*** Available data ***

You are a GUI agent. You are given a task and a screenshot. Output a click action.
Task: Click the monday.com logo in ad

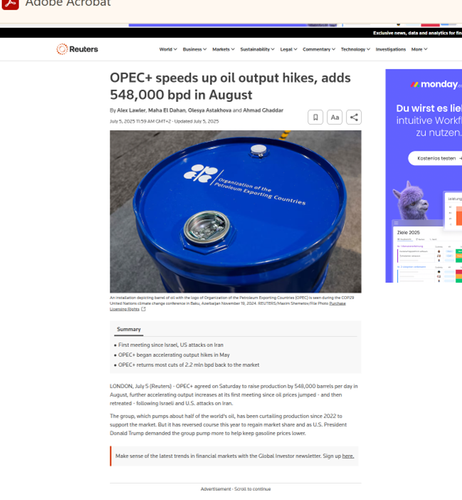[436, 84]
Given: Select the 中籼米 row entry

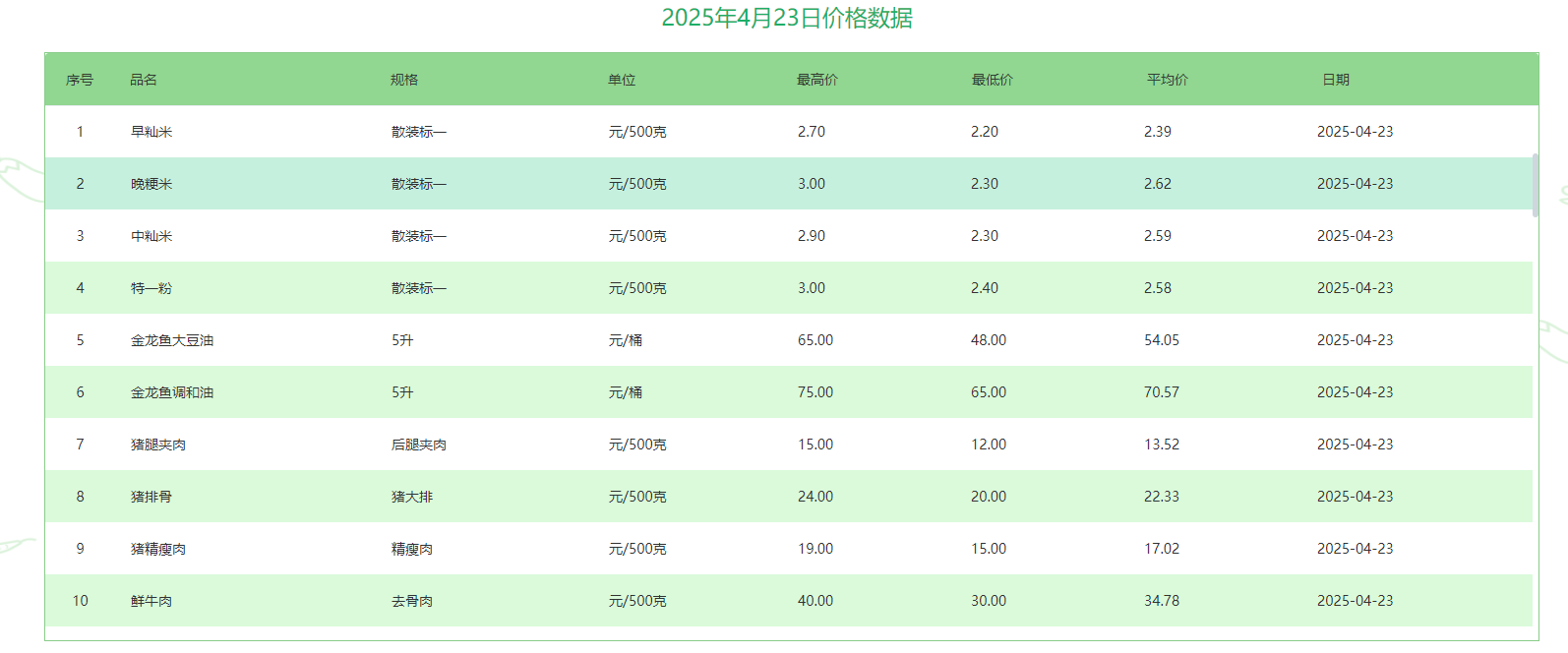Looking at the screenshot, I should click(151, 236).
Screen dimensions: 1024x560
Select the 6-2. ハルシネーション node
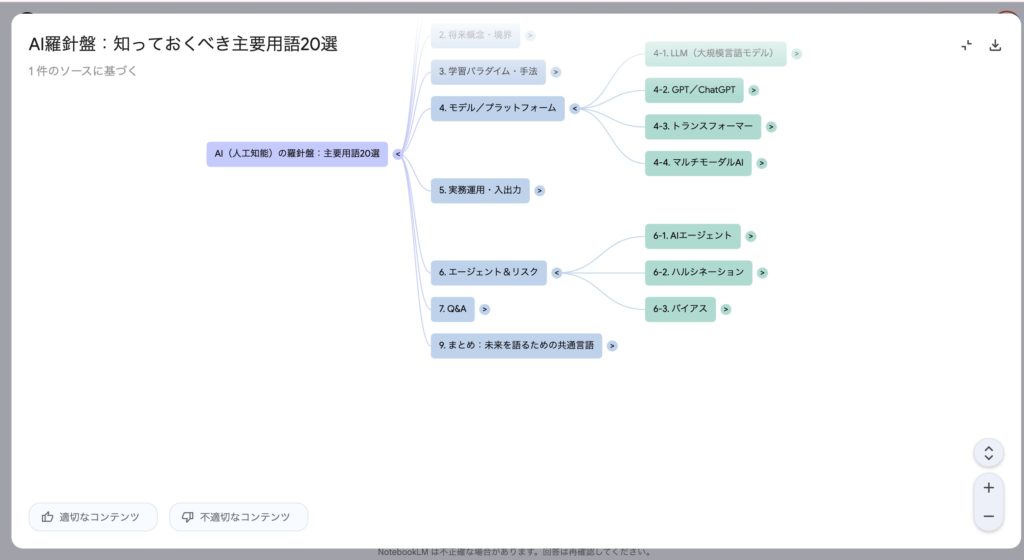698,272
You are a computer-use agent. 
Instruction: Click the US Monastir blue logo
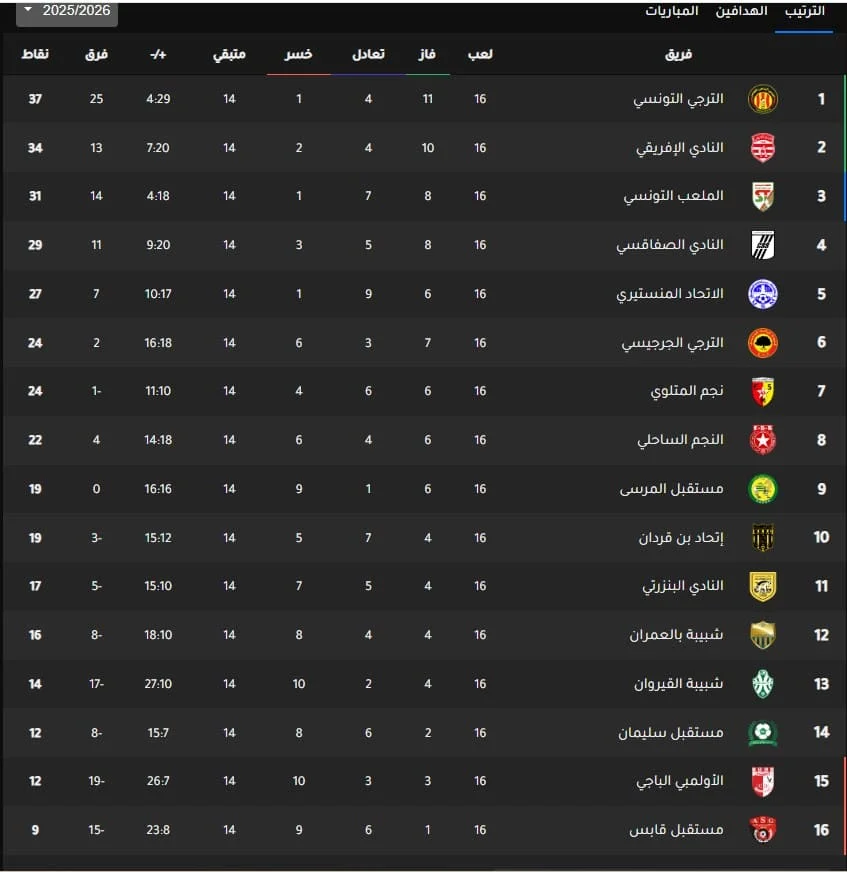point(763,294)
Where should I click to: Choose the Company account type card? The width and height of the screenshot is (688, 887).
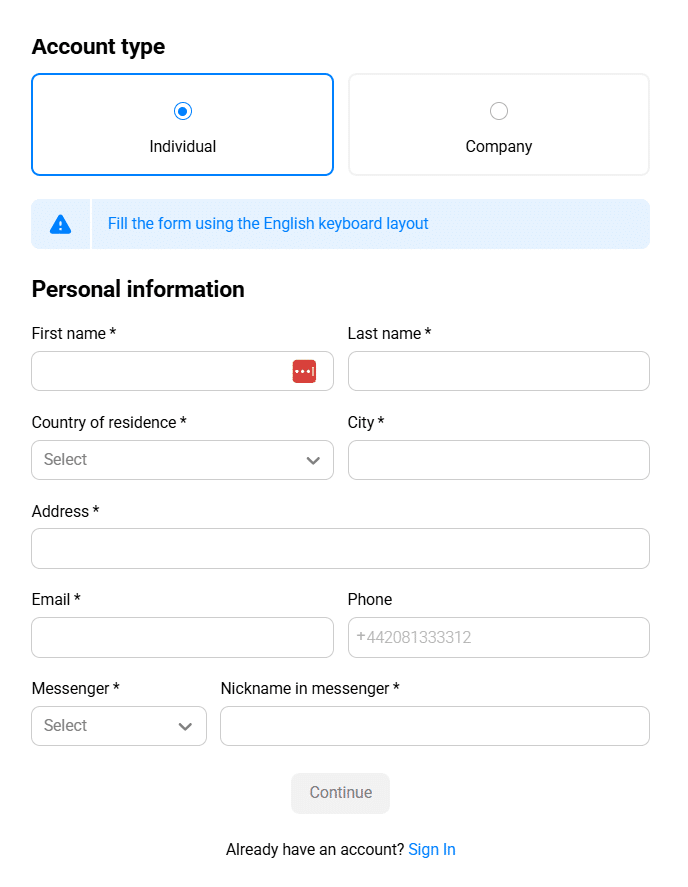click(499, 125)
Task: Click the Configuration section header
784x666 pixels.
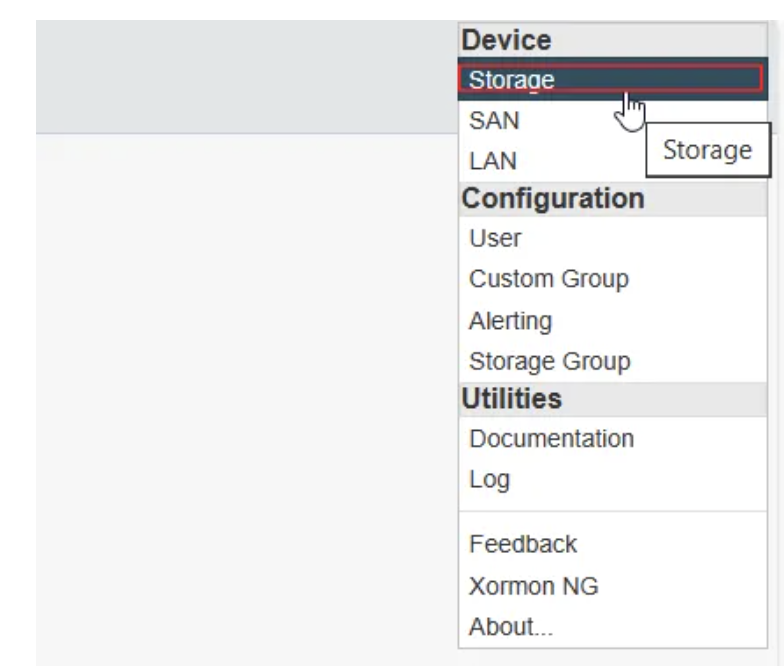Action: [x=612, y=198]
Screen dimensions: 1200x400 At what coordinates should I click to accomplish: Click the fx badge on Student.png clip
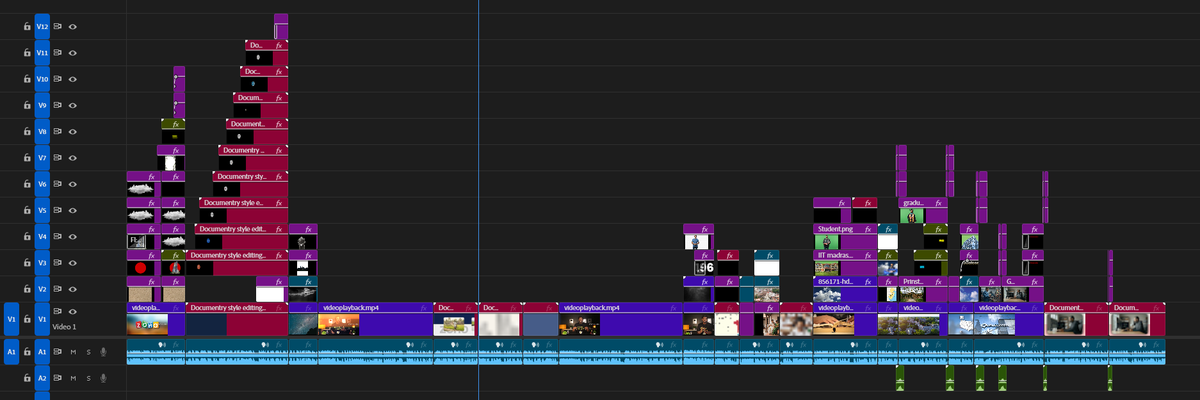[x=868, y=229]
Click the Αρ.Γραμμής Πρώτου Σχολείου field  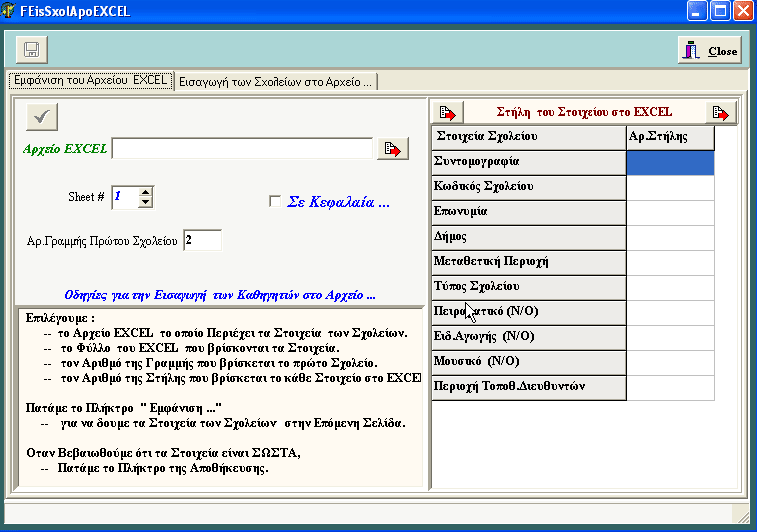click(202, 240)
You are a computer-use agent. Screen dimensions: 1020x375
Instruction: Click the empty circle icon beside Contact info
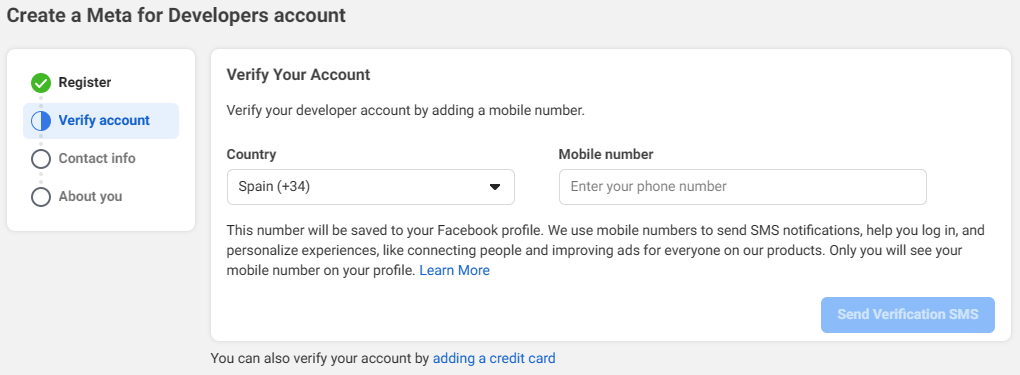point(41,158)
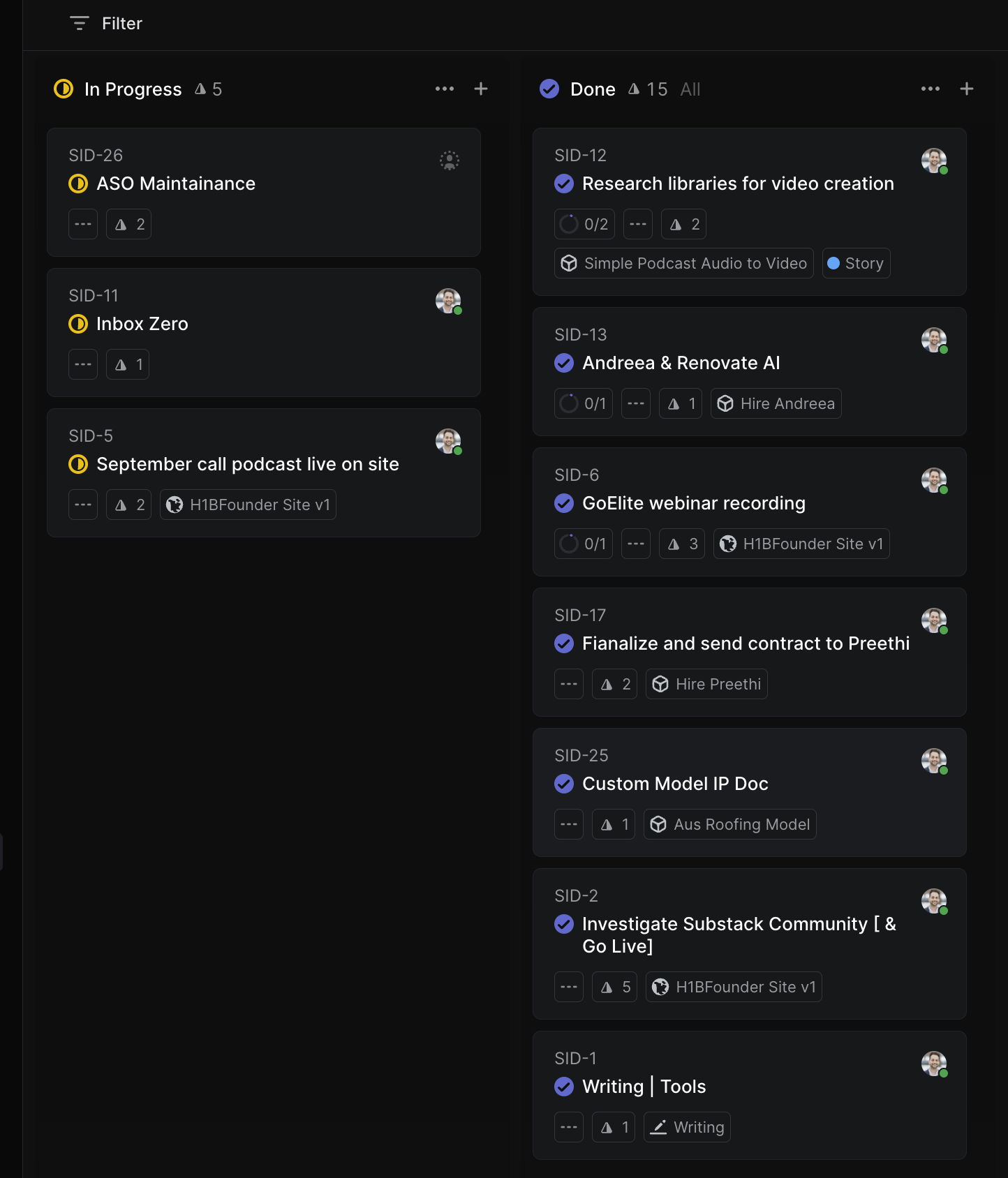Screen dimensions: 1008x1178
Task: Add new issue to In Progress column
Action: point(481,89)
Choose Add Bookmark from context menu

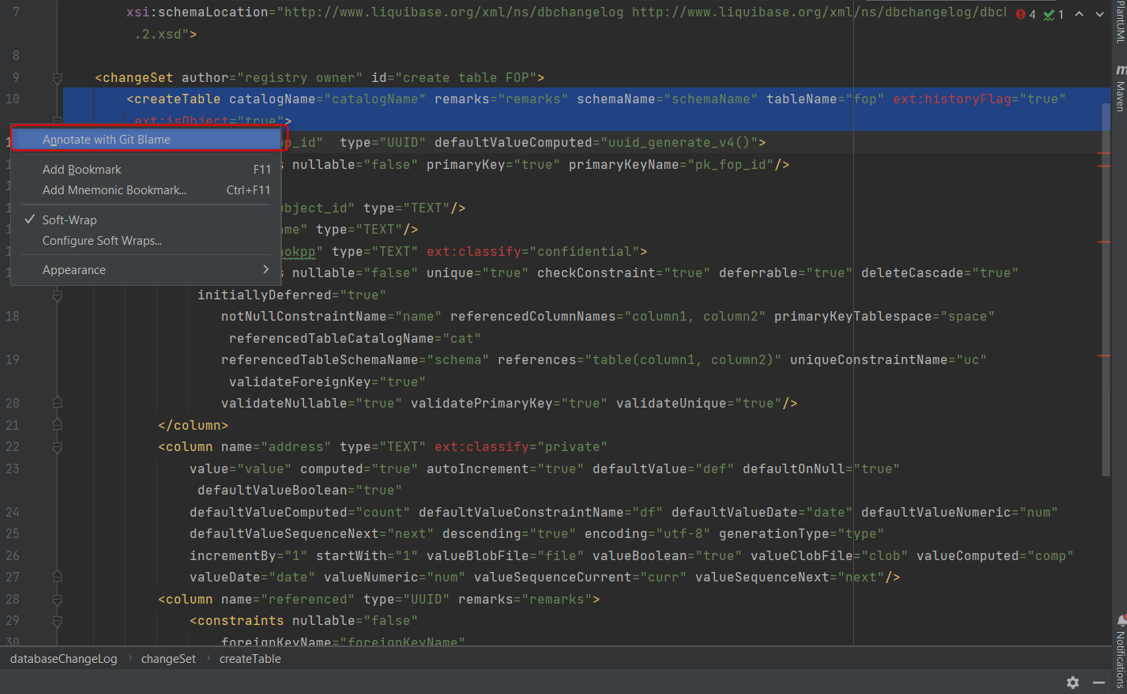tap(82, 170)
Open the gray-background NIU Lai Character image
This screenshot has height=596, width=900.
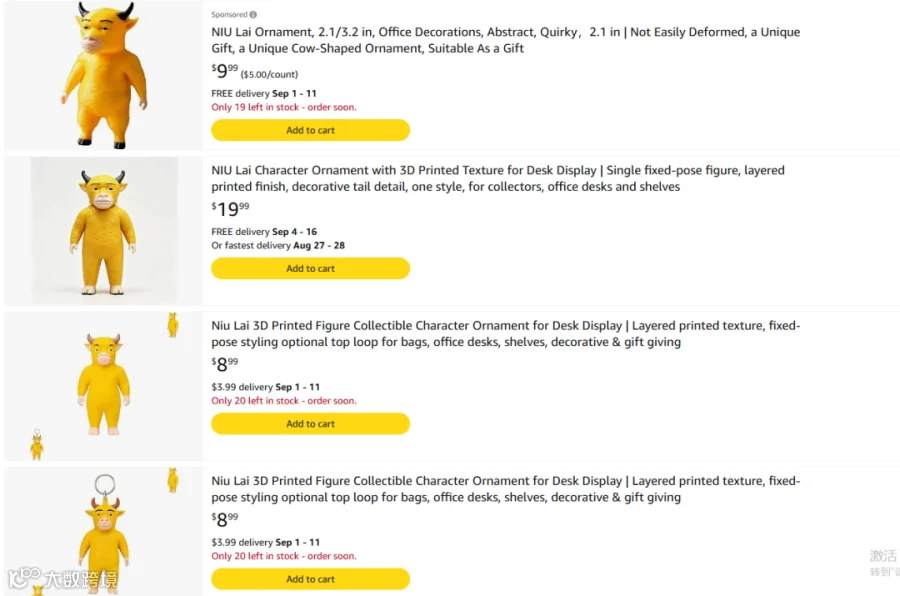click(x=104, y=230)
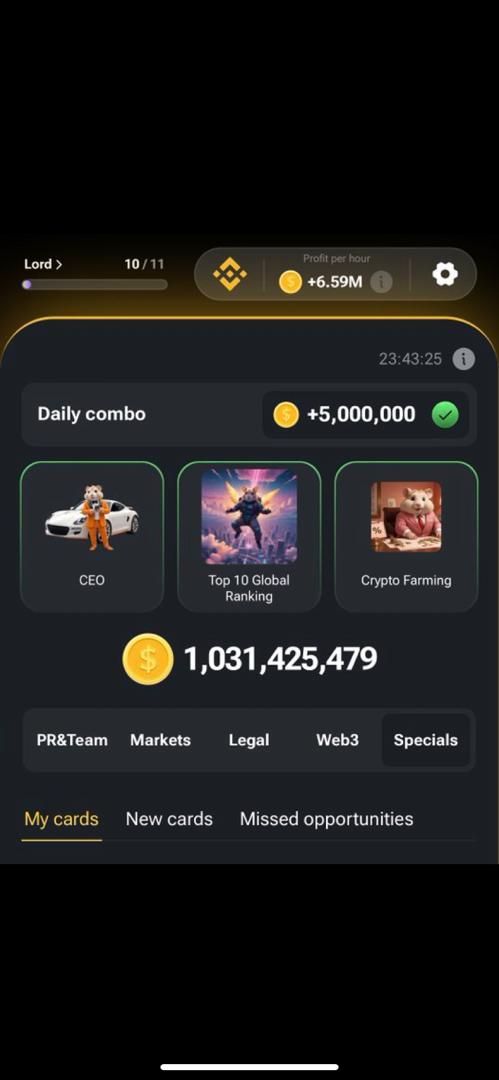Image resolution: width=499 pixels, height=1080 pixels.
Task: Open the Crypto Farming card
Action: 406,537
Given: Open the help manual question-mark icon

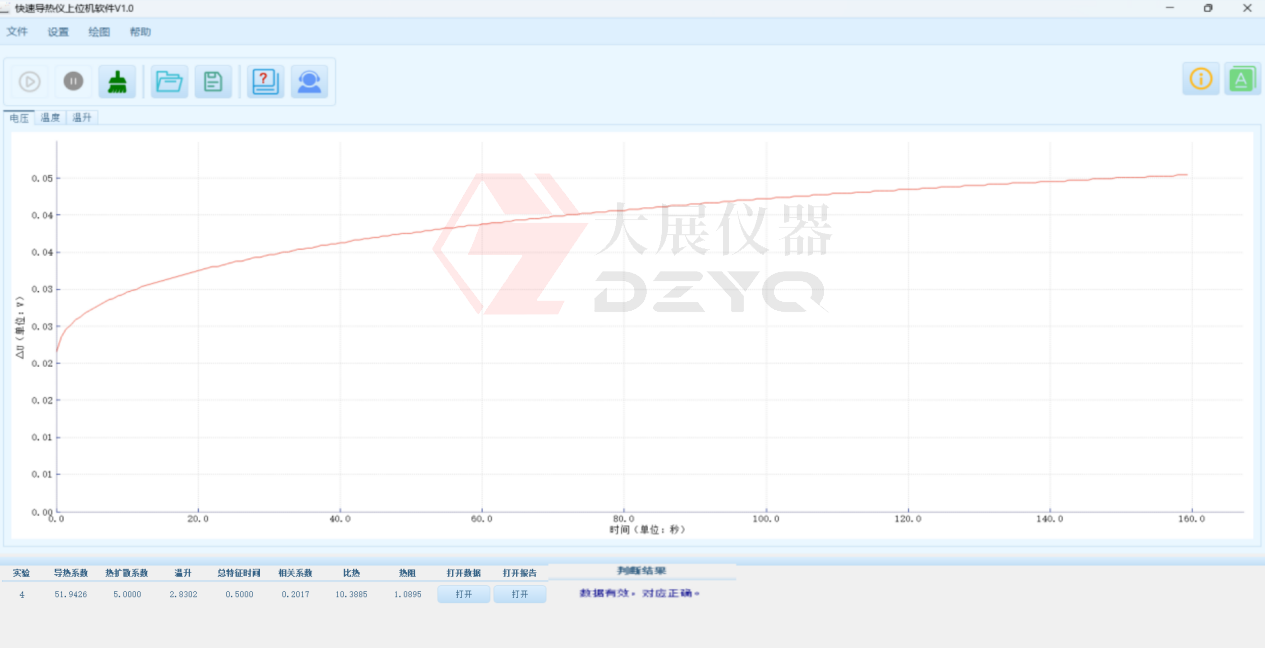Looking at the screenshot, I should [x=265, y=82].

*** End of Available data ***

About this exercise:
Out of the entries, pull every line that mentions "computer".

Answer space:
You are a computer-use agent. 
You are a computer-use agent. Screen dimensions: 1020x375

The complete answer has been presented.